- _To do_: Beginning with the line that contains "This screenshot has width=342, height=258.", restate each line below through the final one exactly, and exclude the pictures.

- _Data listing_:
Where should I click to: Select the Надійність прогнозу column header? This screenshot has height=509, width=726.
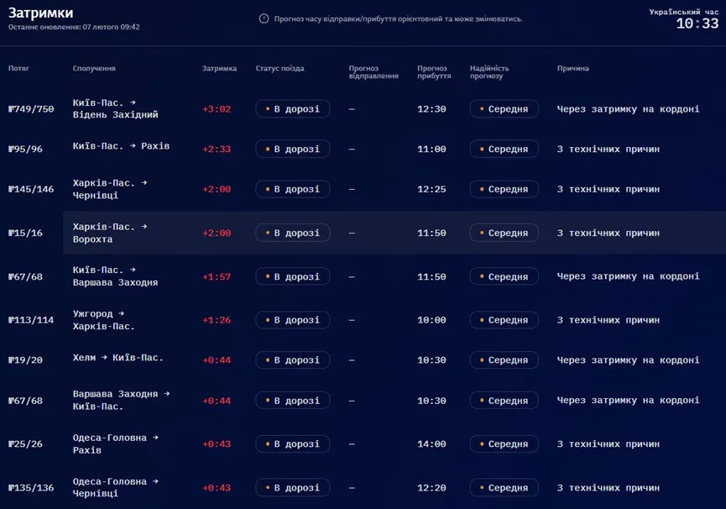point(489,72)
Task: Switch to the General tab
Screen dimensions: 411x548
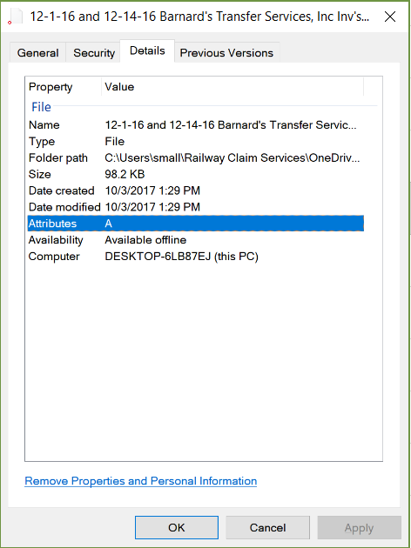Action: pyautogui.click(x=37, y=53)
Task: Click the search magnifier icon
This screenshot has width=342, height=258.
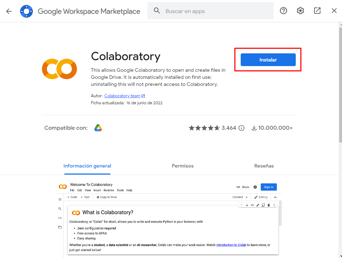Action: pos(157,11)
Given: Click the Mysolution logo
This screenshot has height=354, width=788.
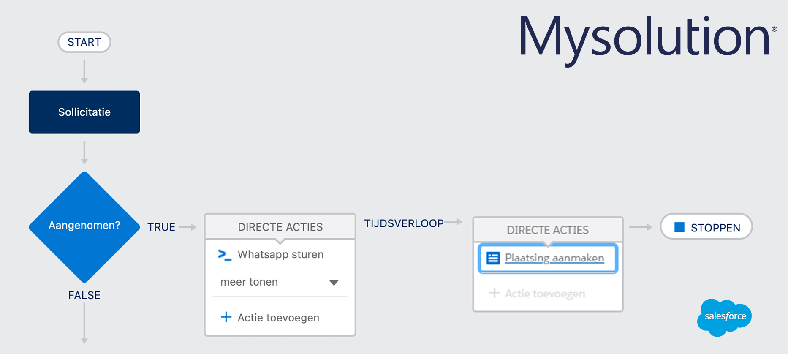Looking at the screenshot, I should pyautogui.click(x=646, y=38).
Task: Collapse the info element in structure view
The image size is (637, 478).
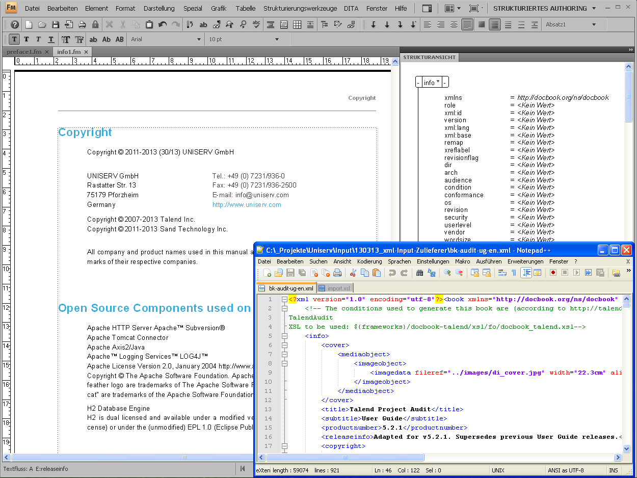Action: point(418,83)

- _Result below_:
This screenshot has width=342, height=258.
Action: pos(157,11)
Given: Click the Mysolution logo
This screenshot has height=354, width=788.
Looking at the screenshot, I should pyautogui.click(x=646, y=38).
Task: Collapse the info element in structure view
The image size is (637, 478).
Action: point(418,83)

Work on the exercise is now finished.